start Text segment
Although over the years Perry dabbled in everything from auto parts to birdseed, beauty remained a core department. The Perry stores devote sizable footage to cosmetics, often as much as 8 to 10 percent of total selling space. The department is usually directly off a store’s front entrance.
Rite Aid executives admit they have prospered in the beauty arena by learning from the various chains they have acquired. For example, the company first discovered how successful the stocking of prestige scents can be after it purchased Wellby Drug Stores in May 1993.
In selected stores this year, Rite Aid has increased the linear footage devoted to beauty from the previous standard of 52 feet to more than 80 feet as a way to appeal to more women.
Traditionally, Rite Aid had focused only on the prescription business, which accounts for more than half of the chain’s yearly sales.
Rite Aid’s purchase of Perry comes at a particularly opportune moment. Although Perry posted record revenues of $737 million in the fiscal year that ended Oct. 31, the chain has lost some market share over the years to competitors such as Arbor Drugs of Troy, Mich.
And Rite Aid picks up the Perry stores just as another competitor, F&M Distributors of Warren, Mich., has entered Chapter 11.
“It is the perfect time for Rite Aid to slip into the market,” said one industry observer.
The deal is also just another move in the continued consolidation of the chain drug industry. Other major mergers in 1994 included Thrifty with PayLess and HSI with Revco.

People who fall into the so-called Generation X range — from 18 to 29 years of age — are expected to increase their earnings, secure better jobs and prosper in 1995.
That’s according to the results of The Timberline Online Poll released by the Mem Co., manufacturer of the Timberline men’s fragrance. More than 80 percent of those polled indicated they are “very optimistic” that their lives will improve in 1995.
The significance of the findings, Mem said, is that retailers will be presented with new marketing opportunities and greater sales potential with Generation X, a group that many in the industry consider an untapped resource.
end Text segment
start Record set
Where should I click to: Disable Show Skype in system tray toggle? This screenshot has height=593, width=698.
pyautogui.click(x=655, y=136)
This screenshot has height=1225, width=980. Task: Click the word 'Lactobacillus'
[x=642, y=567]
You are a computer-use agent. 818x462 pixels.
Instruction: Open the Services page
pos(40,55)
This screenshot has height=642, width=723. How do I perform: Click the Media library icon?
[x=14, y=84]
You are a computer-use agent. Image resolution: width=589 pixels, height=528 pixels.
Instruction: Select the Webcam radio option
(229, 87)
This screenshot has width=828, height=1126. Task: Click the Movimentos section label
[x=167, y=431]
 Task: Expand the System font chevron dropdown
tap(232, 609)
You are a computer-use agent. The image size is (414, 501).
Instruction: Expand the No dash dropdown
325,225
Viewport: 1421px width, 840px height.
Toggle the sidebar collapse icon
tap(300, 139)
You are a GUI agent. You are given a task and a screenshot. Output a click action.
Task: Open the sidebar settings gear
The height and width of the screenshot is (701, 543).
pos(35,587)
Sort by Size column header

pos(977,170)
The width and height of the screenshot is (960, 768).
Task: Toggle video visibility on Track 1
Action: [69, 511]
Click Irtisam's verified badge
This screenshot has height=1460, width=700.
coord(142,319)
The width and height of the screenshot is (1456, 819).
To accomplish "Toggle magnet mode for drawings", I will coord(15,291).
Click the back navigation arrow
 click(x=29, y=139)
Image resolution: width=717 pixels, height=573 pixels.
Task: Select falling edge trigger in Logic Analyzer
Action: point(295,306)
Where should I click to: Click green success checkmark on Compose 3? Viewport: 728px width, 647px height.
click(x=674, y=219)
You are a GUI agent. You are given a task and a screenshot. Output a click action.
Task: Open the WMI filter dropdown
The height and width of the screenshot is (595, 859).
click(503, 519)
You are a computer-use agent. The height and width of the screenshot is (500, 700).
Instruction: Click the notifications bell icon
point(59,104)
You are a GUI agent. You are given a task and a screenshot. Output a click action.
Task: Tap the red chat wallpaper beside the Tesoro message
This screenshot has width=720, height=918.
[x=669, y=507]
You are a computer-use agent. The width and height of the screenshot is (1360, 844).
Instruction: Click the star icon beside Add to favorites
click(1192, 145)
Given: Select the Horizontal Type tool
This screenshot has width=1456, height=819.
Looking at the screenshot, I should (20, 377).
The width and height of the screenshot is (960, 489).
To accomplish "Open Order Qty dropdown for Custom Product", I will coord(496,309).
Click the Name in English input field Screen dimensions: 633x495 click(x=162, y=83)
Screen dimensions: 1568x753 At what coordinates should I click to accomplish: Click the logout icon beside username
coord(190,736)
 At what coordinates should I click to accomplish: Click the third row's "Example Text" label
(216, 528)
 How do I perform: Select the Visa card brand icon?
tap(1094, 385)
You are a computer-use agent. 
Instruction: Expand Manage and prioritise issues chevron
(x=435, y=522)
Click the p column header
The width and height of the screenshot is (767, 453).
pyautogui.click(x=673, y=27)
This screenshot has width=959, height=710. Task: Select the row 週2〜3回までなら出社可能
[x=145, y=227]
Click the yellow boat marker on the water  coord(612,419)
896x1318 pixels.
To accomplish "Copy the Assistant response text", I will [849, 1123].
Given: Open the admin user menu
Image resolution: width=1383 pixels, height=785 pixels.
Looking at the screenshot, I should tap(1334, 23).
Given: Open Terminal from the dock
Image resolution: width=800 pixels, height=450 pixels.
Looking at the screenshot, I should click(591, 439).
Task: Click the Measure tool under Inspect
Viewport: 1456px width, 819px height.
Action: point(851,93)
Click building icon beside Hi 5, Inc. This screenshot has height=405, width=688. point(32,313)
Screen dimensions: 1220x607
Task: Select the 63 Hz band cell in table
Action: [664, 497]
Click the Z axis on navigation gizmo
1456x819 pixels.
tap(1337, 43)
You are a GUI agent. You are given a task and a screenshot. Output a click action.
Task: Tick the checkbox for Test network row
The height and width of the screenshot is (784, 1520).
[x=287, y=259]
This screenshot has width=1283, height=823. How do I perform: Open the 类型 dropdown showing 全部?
end Record set
**Short problem**
Turn the paragraph of the drugstore news text that begins "Rite Aid's purchase of Perry comes" into a short bulleted list that keeps its main facts.

**Result for this exercise**
- Rite Aid's purchase of Perry comes at an especially good time.
- Perry posted record revenues of $737 million in the fiscal year that ended Oct. 31.
- Even so, Perry has lost some market share over the years to competitors such as Arbor Drugs of Troy, Mich.